There is an interesting article in today’s Slate Magazine covering the thimerosal issue and Robert F. Kennedy Jr’s involvement. It points out some of the flaws in the Geiers’ work:
The main Geier approach is to mine data from a CDC reporting system that contains a mishmash of real and garbage vaccine-injury allegations, according to the vast majority of the scientists who work in this area. The Geiers have found a sixfold increase in autism in children who got thimerosal-containing vaccines. But nearly all the reports of autism they tallied came after allegations of the vaccine link had been publicized in the newspapers. In other words, the Geiers report the public's response to a scare as if it were meaningful data.

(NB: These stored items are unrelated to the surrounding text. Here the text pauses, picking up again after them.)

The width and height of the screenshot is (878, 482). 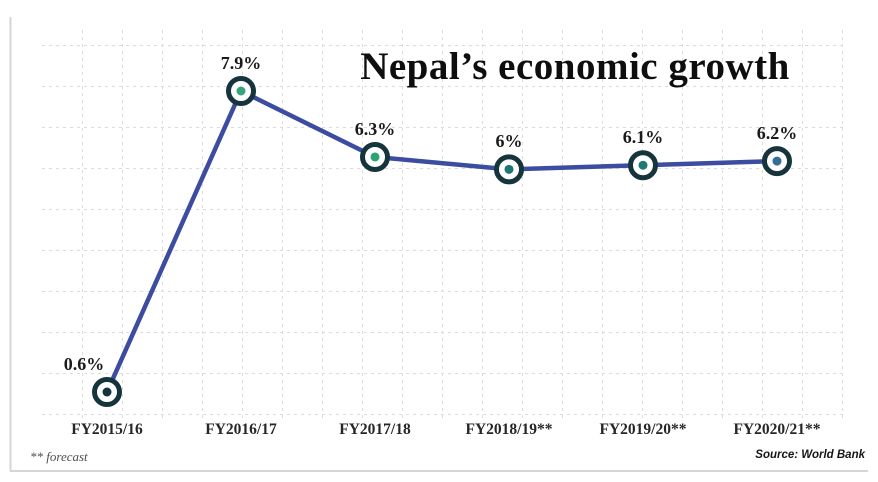 I want to click on x-axis-label: FY2020/21**, so click(x=777, y=430). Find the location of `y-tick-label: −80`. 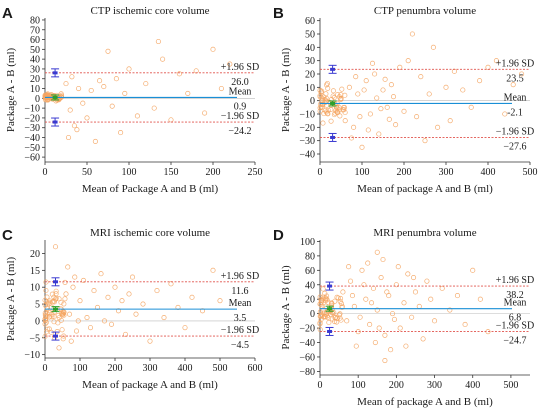

y-tick-label: −80 is located at coordinates (307, 372).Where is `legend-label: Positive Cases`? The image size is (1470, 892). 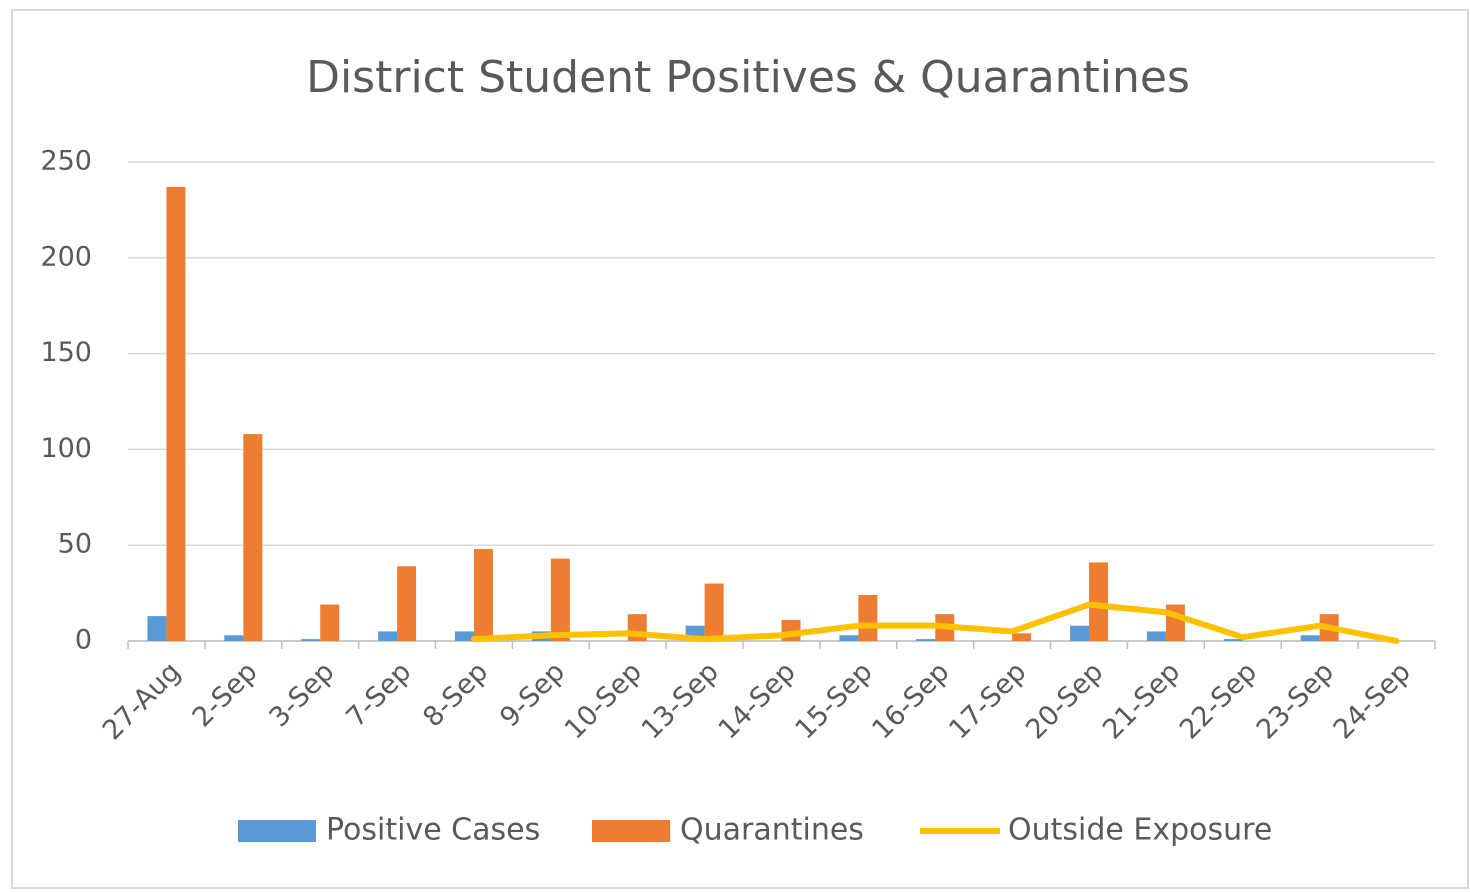
legend-label: Positive Cases is located at coordinates (433, 830).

And it talks about other possible reasons for the supposed increases in autism:
A far more obvious explanation for the increase in autism rates in California was the one that mainstream autism experts expounded: diagnostic changes, new laws that expanded federal payments to care for autistics, and greater parental awareness of these resources. In 1990, Congress made autism one of the disabilities that qualified for federal funding. Thereafter, states were obliged to report all cases of autism. In a Minnesota study, to take one example, admissions of autistic children to developmental programs jumped starting in the 1991 school year and continued to do so for a decade. Often these increases occurred within the same grade. For example, 13 autism cases were reported per 10,000 Minnesota 6-year-olds in the 1995-96 school year—that is, among children born roughly in 1989. Five years later, the prevalence rate for this cohort was reported at 33 per 10,000. These were the same kids. Between the ages of 6 and 11, they'd suddenly "become" nearly three times as autistic—or rather, doctors, parents, and school counselors were enrolling them in programs more aggressively.
The author concludes he doubts vaccines are the cause of autism.